Start of Dataset records
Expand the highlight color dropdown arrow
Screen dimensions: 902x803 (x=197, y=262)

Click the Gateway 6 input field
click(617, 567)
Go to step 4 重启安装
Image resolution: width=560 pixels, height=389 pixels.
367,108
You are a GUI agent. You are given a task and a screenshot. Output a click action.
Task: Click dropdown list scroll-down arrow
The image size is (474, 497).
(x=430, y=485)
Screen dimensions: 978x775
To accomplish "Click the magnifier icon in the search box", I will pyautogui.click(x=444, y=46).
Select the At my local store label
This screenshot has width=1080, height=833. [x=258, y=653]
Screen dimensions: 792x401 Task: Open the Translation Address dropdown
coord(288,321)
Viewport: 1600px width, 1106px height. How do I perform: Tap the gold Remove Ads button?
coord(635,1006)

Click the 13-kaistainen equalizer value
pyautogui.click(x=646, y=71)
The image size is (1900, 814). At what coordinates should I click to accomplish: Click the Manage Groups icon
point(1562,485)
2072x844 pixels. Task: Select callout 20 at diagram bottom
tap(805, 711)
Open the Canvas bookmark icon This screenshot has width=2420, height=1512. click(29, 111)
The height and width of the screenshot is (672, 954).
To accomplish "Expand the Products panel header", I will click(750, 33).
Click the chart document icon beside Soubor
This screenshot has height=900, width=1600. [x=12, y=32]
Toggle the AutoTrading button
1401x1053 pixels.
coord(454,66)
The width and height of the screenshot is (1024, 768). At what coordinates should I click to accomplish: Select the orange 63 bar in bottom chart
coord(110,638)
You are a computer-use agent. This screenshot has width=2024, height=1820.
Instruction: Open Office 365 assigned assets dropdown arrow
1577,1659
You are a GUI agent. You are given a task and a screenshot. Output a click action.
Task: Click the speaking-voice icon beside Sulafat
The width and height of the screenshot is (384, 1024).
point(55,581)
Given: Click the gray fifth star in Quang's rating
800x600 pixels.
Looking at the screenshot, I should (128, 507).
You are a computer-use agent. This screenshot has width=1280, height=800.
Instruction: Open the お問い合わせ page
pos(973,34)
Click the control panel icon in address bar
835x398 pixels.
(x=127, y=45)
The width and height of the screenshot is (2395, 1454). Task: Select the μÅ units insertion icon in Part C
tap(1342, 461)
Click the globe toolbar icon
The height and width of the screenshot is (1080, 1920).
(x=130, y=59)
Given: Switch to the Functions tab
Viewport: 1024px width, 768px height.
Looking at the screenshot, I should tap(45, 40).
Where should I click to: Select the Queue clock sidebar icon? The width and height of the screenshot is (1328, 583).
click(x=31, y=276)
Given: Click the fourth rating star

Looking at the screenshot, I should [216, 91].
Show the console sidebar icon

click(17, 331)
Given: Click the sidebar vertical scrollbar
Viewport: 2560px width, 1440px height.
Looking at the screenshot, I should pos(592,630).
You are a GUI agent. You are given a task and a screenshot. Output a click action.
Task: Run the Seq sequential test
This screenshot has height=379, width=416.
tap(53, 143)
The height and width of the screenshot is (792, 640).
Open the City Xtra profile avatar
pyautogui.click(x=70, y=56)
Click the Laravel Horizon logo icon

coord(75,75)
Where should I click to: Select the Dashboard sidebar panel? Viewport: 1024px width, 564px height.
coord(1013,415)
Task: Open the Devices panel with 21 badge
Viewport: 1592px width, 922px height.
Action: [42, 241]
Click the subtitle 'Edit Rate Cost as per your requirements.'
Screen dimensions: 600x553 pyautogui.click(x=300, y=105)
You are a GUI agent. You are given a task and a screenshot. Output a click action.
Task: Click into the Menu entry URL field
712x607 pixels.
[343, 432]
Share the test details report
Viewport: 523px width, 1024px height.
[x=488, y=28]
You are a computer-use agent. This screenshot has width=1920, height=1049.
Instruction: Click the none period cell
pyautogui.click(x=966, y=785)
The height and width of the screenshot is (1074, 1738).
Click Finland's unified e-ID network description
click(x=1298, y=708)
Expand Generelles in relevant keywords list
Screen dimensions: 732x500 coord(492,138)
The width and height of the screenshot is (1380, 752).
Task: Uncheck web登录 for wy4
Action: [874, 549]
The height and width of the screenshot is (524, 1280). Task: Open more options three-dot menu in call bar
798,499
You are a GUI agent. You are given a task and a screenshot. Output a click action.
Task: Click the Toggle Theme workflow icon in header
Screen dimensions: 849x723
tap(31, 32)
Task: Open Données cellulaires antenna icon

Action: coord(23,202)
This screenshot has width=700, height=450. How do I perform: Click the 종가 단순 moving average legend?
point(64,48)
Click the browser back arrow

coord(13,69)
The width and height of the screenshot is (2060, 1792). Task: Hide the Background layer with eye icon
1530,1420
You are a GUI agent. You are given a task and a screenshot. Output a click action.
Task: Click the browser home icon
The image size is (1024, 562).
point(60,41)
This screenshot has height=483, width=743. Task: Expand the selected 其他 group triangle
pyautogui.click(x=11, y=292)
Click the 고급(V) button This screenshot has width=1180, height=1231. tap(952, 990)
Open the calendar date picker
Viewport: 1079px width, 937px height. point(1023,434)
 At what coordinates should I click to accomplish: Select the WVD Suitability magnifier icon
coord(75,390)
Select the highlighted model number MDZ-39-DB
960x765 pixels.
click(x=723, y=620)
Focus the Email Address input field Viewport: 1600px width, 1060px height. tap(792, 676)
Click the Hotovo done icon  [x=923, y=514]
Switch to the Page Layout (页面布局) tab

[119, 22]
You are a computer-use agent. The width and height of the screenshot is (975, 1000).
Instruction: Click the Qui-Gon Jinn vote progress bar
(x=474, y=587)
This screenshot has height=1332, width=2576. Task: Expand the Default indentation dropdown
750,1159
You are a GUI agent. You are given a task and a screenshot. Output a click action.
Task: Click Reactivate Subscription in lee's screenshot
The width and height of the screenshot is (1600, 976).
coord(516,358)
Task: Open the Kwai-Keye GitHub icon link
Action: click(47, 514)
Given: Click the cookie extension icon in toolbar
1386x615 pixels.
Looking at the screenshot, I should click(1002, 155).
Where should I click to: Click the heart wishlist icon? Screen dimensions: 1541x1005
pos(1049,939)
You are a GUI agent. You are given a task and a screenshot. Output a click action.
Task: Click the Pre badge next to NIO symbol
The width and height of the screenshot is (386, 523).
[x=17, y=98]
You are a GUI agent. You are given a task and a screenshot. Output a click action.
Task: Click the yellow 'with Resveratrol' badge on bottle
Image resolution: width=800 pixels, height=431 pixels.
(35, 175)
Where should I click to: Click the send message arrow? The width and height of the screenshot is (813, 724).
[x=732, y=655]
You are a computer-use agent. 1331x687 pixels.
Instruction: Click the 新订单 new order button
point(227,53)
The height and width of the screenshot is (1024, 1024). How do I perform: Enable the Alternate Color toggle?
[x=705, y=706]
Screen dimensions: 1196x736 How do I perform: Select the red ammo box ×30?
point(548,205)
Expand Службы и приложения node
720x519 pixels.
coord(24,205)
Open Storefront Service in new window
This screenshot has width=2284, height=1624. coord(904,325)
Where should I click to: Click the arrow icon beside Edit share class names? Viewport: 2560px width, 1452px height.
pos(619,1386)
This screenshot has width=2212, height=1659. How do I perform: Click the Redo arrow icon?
End of Dataset records
● Your task
Retype, word for word, the items from the line containing "Open Storefront Service in new window" through the last line of the items, including both ends.

● Task solution
Open Storefront Service in new window
This screenshot has width=2284, height=1624. coord(904,325)
Where should I click to: Click the arrow icon beside Edit share class names? Viewport: 2560px width, 1452px height.
pos(619,1386)
This screenshot has width=2212, height=1659. How do I perform: Click the Redo arrow icon?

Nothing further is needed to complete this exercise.